The People That We Met

The best part about our weaving session was that it was a very family friendly activity. Children and adults of all ages could take part in it, and we’d cater according to their capabilities and time constraints.

For example, children who were younger and not so sturdy with their hands weren’t left out as Uncle Asok taught them how to make rolls, the foundation of basket weaving.

This little team of cousins and their enthusiastic energy was surely a delight to work with! 

It was pretty funny, but mostly cute, when the two boys kept on asking to learn how to weave a different basket that was on sale when the little girl just kept rolling diligently. 

Personally, I was delightfully surprised to find children interested in our session. Unlike the usual glue and scissors arts and craft, weaving a basket required much more patience. 

In the picture below, we have a pair of sisters working on an eco-basket together. Despite getting slightly frustrated halfway weaving, they persisted and managed to complete one!

For those at least 12 years of age, we let them go ahead and try a basket on their own. Even though it did take quite some encouraging for some of them, most of them did rather well.

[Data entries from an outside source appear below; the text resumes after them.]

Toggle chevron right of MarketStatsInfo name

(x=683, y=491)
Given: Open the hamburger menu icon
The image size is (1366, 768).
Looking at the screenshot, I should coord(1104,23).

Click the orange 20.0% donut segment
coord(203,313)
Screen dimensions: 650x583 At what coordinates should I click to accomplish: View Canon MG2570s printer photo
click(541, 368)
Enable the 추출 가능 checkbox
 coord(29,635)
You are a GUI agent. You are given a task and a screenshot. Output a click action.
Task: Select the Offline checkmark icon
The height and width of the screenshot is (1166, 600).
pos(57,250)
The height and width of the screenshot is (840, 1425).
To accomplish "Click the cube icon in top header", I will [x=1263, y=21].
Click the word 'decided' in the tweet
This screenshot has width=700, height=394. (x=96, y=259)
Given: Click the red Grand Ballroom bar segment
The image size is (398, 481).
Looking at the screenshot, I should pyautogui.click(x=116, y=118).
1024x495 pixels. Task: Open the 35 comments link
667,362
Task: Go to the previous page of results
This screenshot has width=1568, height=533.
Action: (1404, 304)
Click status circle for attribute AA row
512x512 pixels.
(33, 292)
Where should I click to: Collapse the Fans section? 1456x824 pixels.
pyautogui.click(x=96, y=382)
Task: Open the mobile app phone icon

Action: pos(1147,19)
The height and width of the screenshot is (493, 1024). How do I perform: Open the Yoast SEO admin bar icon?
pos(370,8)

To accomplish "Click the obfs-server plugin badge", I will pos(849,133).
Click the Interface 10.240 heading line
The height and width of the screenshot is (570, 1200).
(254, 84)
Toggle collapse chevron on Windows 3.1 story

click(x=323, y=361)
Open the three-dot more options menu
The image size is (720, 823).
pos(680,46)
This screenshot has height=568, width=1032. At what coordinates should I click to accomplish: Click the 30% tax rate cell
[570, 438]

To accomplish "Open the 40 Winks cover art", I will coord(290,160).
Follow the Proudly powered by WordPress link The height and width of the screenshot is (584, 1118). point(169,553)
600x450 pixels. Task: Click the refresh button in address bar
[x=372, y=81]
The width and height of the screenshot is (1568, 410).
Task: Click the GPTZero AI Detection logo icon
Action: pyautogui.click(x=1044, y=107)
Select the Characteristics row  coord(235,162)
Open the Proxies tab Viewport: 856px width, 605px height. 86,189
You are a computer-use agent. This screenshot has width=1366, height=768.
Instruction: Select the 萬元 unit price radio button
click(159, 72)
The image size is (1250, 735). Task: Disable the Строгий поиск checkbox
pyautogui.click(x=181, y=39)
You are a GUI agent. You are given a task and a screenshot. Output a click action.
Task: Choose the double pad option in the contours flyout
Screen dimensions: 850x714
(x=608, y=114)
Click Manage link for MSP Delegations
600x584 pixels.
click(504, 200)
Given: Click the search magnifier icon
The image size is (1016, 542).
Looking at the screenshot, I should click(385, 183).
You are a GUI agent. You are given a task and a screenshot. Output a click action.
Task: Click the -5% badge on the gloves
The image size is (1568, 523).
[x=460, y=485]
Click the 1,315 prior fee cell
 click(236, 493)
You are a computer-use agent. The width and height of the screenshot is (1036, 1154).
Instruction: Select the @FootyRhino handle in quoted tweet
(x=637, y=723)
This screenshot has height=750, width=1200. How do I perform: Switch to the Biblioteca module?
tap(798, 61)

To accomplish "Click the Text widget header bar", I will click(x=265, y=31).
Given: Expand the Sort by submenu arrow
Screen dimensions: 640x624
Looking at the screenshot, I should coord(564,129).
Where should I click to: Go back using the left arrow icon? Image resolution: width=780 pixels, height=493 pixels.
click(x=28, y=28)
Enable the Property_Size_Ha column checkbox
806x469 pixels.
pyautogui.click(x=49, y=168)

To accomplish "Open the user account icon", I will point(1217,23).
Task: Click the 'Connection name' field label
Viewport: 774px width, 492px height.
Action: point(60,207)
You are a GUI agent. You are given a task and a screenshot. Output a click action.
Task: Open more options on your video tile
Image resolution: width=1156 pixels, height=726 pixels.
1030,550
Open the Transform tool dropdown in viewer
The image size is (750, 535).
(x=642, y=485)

This Malaysian girl was surely an interesting one to teach as she talked about how she didn’t like to do “what normal kids do” and hopped onto our weaving session instead.
Another heartwarming sight to see was when a young couple completed a basket together as we explained what Upcycling was to them. They were fascinated because it was their first time hearing the term and he even said, “We’ll be sure to go home and teach our boys!”

All in, the weaving session really blended in well with Club Med’s Family Nature Fun campaign. We managed to use this opportunity to spread the up-cycling and conservation news. Besides that, EnWeave Community also managed to train volunteers (especially Malaysians who were from the Klang Valley) to train others of this art in the future.